Set problem A — Print the part of the SQL word-finding thread that opens with the words containing "as w ON let.word=w.word" and closes with "need to check.".
Set problem B — In the SQL word-finding thread, what does the first query under Answer 2 fail to check?
Set problem C — Go on with the SQL word-finding thread from the point where it stops.

SELECT * FROM permute('{E,R,O,M}'::text[]);

Now, to query the good_words use something like:

SELECT gw.word, gw.stamp
  FROM good_words gw
  JOIN permute('{E,R,O,M}'::text[]) s(w) ON gw.word=array_to_string(s.w, '');

Answer 2

This could be a start, except that it doesn't check if we have enough letters, only if he have the right letters.

SELECT word from
(select word,generate_series(0,length(word)) as s from good_words) as q
WHERE substring(word,s,1) IN ('t','h','e','l','e','t','t','e','r','s')
GROUP BY word
HAVING count(*)>=length(word);

http://sqlfiddle.com/#!1/2e3a2/3

EDIT:

This query select only the valid words though it seems a bit redundant. It's not perfect but certainly proves it can be done.

WITH words AS 
(SELECT word, substring(word,s,1) as sub from
(select word,generate_series(1,length(word)) as s from good_words) as q
WHERE substring(word,s,1) IN ('t','e','s','e','r','e','r','o','r','e','m','a','s','d','s','s'))

SELECT w.word FROM
(
SELECT word,words.sub,count(DISTINCT s) as cnt FROM
(SELECT s, substring(array_to_string(l, ''),s,1) as sub FROM
(SELECT l, generate_subscripts(l,1) as s FROM 
 (SELECT ARRAY['t','e','s','e','r','e','r','o','r','e','m','a','s','d','s','s'] as l) 
 as q) 
as q) as let JOIN
words ON let.sub=words.sub
GROUP BY words.word,words.sub) as let
JOIN
(select word,sub,count(*) as cnt from words
 GROUP BY word, sub)
as w ON let.word=w.word AND let.sub=w.sub AND let.cnt>=w.cnt
GROUP BY w.word
HAVING sum(w.cnt)=length(w.word);

Fiddle with all possible 3+ letters words (485) for that image: http://sqlfiddle.com/#!1/2fc66/1 Fiddle with 699 words out of which 485 are correct: http://sqlfiddle.com/#!1/4f42e/1

Edit 2: We can use array operators like so to get a list of words that contain the letters we want:

SELECT word as sub from
(select word,generate_series(1,length(word)) as s from good_words) as q
GROUP BY word
HAVING array_agg(substring(word,s,1)) <@ ARRAY['t','e','s','e','r','e','r','o','r','e','m','a','s','d','s','s'];

So we can use it to narrow down the list of words we need to check.

WITH words AS 
(SELECT word, substring(word,s,1) as sub from
(select word,generate_series(1,length(word)) as s from 
(
  SELECT word from
(select word,generate_series(1,length(word)) as s from good_words) as q
GROUP BY word
HAVING array_agg(substring(word,s,1)) <@ ARRAY['t','e','s','e','r','e','r','o','r','e','m','a','s','d','s','s']
)as q) as q)

Recorded data —
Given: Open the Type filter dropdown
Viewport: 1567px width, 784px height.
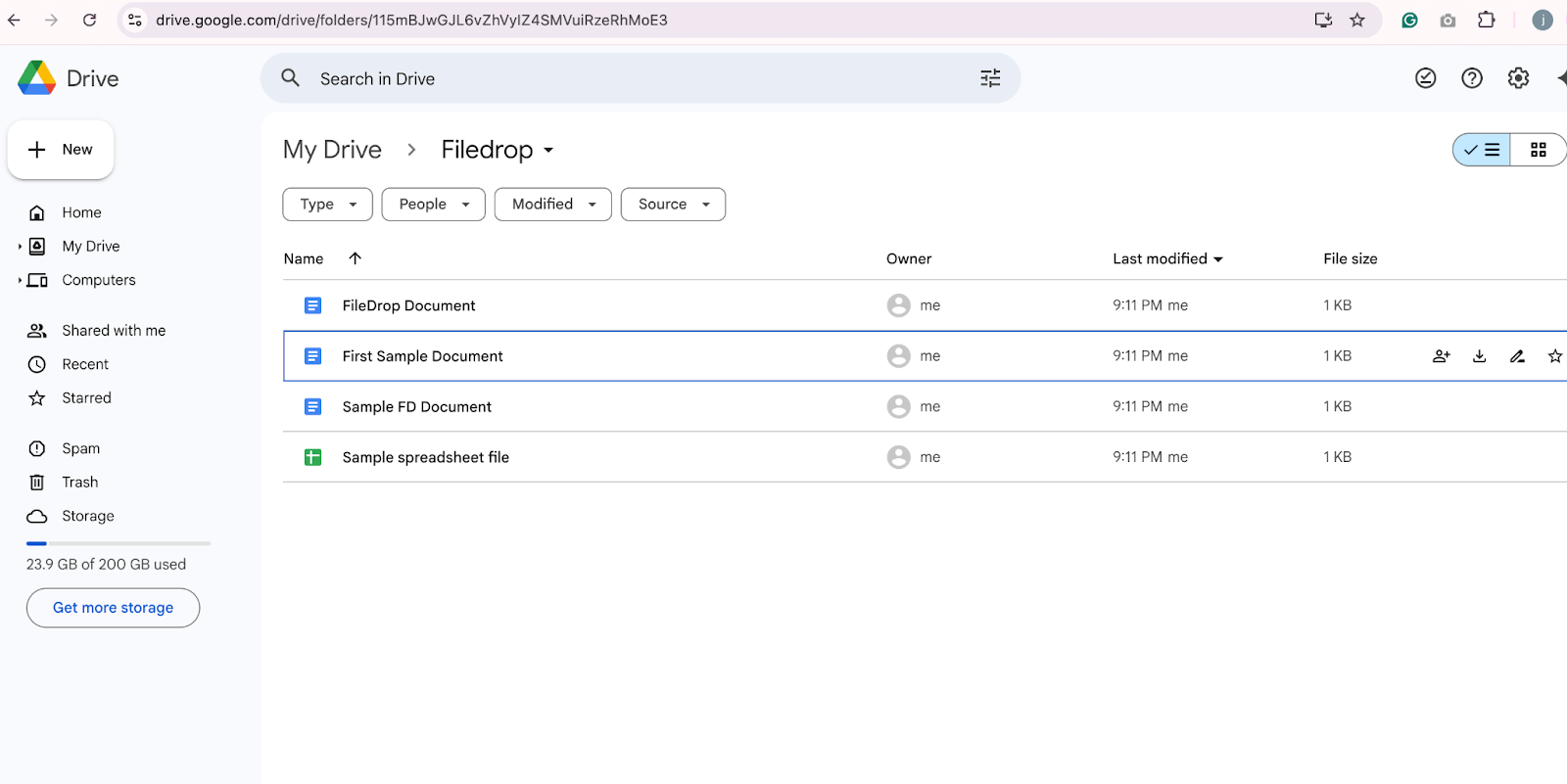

Exercise result A —
as w ON let.word=w.word AND let.sub=w.sub AND let.cnt>=w.cnt
GROUP BY w.word
HAVING sum(w.cnt)=length(w.word);

Fiddle with all possible 3+ letters words (485) for that image: http://sqlfiddle.com/#!1/2fc66/1 Fiddle with 699 words out of which 485 are correct: http://sqlfiddle.com/#!1/4f42e/1

Edit 2: We can use array operators like so to get a list of words that contain the letters we want:

SELECT word as sub from
(select word,generate_series(1,length(word)) as s from good_words) as q
GROUP BY word
HAVING array_agg(substring(word,s,1)) <@ ARRAY['t','e','s','e','r','e','r','o','r','e','m','a','s','d','s','s'];

So we can use it to narrow down the list of words we need to check.

Exercise result B — It doesn't check whether there are enough letters, only whether the word has the right letters.

Exercise result C —
SELECT DISTINCT w.word FROM
(
SELECT word,words.sub,count(DISTINCT s) as cnt FROM
(SELECT s, substring(array_to_string(l, ''),s,1) as sub FROM
(SELECT l, generate_subscripts(l,1) as s FROM 
 (SELECT ARRAY['t','e','s','e','r','e','r','o','r','e','m','a','s','d','s','s'] as l) 
 as q) 
as q) as let JOIN
words ON let.sub=words.sub
GROUP BY words.word,words.sub) as let
JOIN
(select word,sub,count(*) as cnt from words
 GROUP BY word, sub)
as w ON let.word=w.word AND let.sub=w.sub AND let.cnt>=w.cnt
GROUP BY w.word
HAVING sum(w.cnt)=length(w.word) ORDER BY w.word;

http://sqlfiddle.com/#!1/4f42e/44

We can use GIN indexes to work on arrays so we probably could create a table that would store the arrays of letters and make words point to it (act, cat and tact would all point to array [a,c,t]) so probably that would speed things up but that's up for testing.

Answer 3

Create a table that has entries (id, char), be n the number of characters you are querying for.

select id, count(char) AS count from chartable where (char = x or char = y or char = z ...) and count = n group by id;

OR (for partial matching)

select id, count(char) AS count from chartable where (char = x or char = y or char = z ...) group by id order by count;

The result of that query has all the word-id's that fit the specifications. Cache the result in a HashSet and simple do a lookup whenever a word is entered.

Answer 4

Does not work in 8.4. Probably 9.1+ only. SQL Fidlle

select word
from (
    select unnest(string_to_array(word, null)) c, word from good_words
    intersect all
    select unnest(string_to_array('TESTREROREMASDSS', null)) c, word from good_words
) s
group by word
having
    array_agg(c order by c) = 
    (select array_agg(c order by c) from unnest(string_to_array(word, null)) a(c))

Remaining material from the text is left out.